SECTION 6.02. Ashland Subsidiaries; Equity Interests. (a) All the outstanding shares of capital stock of, or other equity interests in, each Significant Ashland Subsidiary have been duly authorized and validly issued and are fully paid and nonassessable and are as of the date of this Agreement owned by Ashland, by another subsidiary of Ashland (an “Ashland Subsidiary”) or by Ashland and another Ashland Subsidiary, free and clear of all pledges, liens, charges, mortgages, security interests, encumbrances and adverse claims of any kind or nature whatsoever (collectively, “Liens”).

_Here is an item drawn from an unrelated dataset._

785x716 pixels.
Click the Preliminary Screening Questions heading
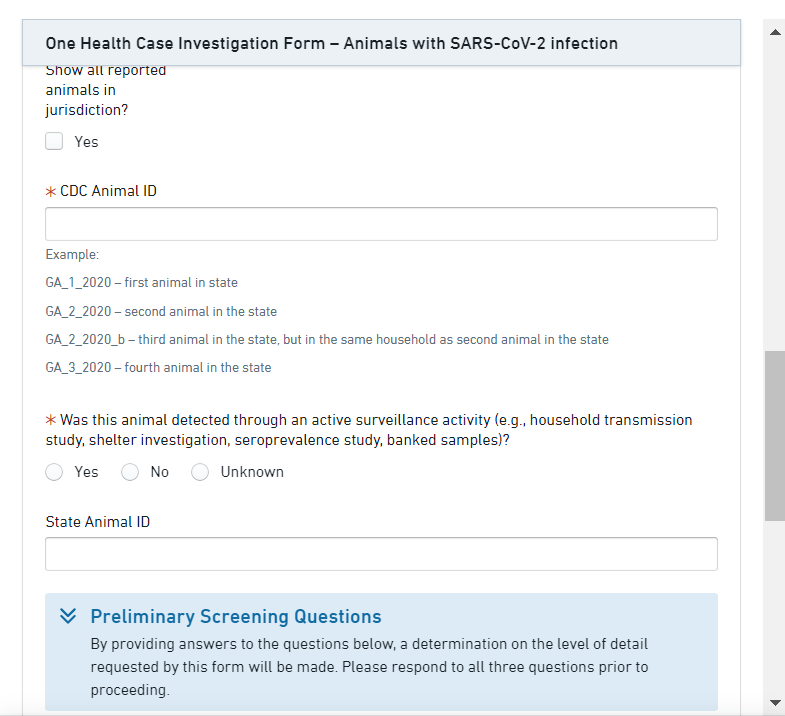(x=236, y=616)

(b) Each of HoldCo, New Ashland LLC and New Ashland Inc., since the date of its formation, has not carried on any business or conducted any operations other than the execution of this Agreement, the other Transaction Agreements and the Ancillary Agreements to which it is a party, the performance of its obligations hereunder and thereunder and matters ancillary thereto. Except for any indebtedness for borrowed money and other liabilities
26
assumed by HoldCo pursuant to the Transaction Agreements or the Ancillary Agreements, and except as otherwise expressly contemplated by the Transaction Agreements or the Ancillary Agreements, immediately prior to the Acquisition Merger, HoldCo will not have any indebtedness for borrowed money or any other liabilities (whether accrued, absolute, liquidated, unliquidated, fixed, contingent, disputed, undisputed, legal or equitable).

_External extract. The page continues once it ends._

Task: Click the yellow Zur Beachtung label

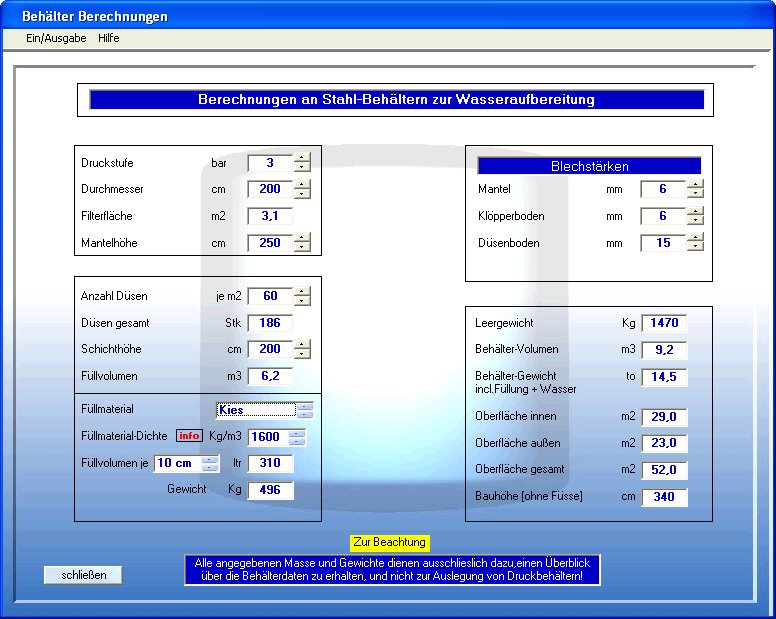Action: [389, 542]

SECTION 6.03. Capital Structure. (a) The authorized capital stock of Ashland consists of 300,000,000 shares of Common Stock and 30,000,000 shares of Cumulative Preferred Stock (“Ashland Preferred Stock” and, together with the Ashland Common Stock, the “Ashland Capital Stock”). At the close of business on February 29, 2004, (i) 69,599,791 shares of Ashland Common Stock were issued and outstanding, (ii) 9,926,276 shares of Ashland Common Stock were reserved for issuance pursuant to Ashland Stock Plans (as defined in Section 14.02) and (iii) 500,000 shares of Series A Participating Cumulative Preferred Stock (“Ashland Series A Preferred Stock”) were reserved for issuance in connection with the rights (the “Ashland Rights”) issued pursuant to the Rights Agreement dated as of May 16, 1996 (as amended from time to time, the “Ashland Rights Agreement”), between Ashland and National City Bank, as Rights Agent. Except as set forth above, at the close of business on February 29, 2004, no shares of capital stock or other voting securities of Ashland were issued, reserved for issuance or outstanding. There are no outstanding Ashland SARs (as defined in Section 14.02) that were not granted in tandem with a related Ashland Employee Stock Option. No shares of Ashland Capital Stock are held by Ashland as treasury stock. All outstanding shares of Ashland Capital Stock are, and all such shares that may be issued prior to the Closing will be when issued, duly authorized, validly issued, fully paid and nonassessable and not subject to or issued in violation of any purchase option, call option, right of first refusal, preemptive right, subscription right or any similar right under any provision of the KBCA, the Ashland Charter, the Ashland By-laws or any Contract (as defined in Section 6.05(a)) to which Ashland is a party or otherwise bound. As of the date of this Agreement, there are not any bonds, debentures, notes or other indebtedness of Ashland having the right to vote (or convertible into, or exchangeable for, securities having the right to vote) on any matters on which holders of Ashland Common Stock may vote (“Voting
27
Ashland Debt”). None of HoldCo, New Ashland Inc. or New Ashland LLC owns or holds any shares of Ashland Capital Stock or any Voting Ashland Debt. Except as set forth above, as of the date of this Agreement, there are not any options, warrants, rights, convertible or exchangeable securities, “phantom” stock rights, stock appreciation rights, stock-based performance units, commitments, Contracts, arrangements or undertakings of any kind to which Ashland or any Ashland Subsidiary is a party or by which any of them is bound (i) obligating Ashland or any Ashland Subsidiary to issue, deliver or sell, or cause to be issued, delivered or sold, additional shares of capital stock or other equity interests in, or any security convertible or exercisable for or exchangeable into any capital stock of or other equity interest in, Ashland or any Ashland Subsidiary or any Voting Ashland Debt or (ii) obligating Ashland or any Ashland Subsidiary to issue, grant, extend or enter into any such option, warrant, call, right, security, commitment, Contract, arrangement or undertaking. As of the date of this Agreement, there are not any outstanding contractual obligations or commitments of Ashland or any Ashland Subsidiary to repurchase, redeem or otherwise acquire any shares of capital stock of Ashland or any Ashland Subsidiary.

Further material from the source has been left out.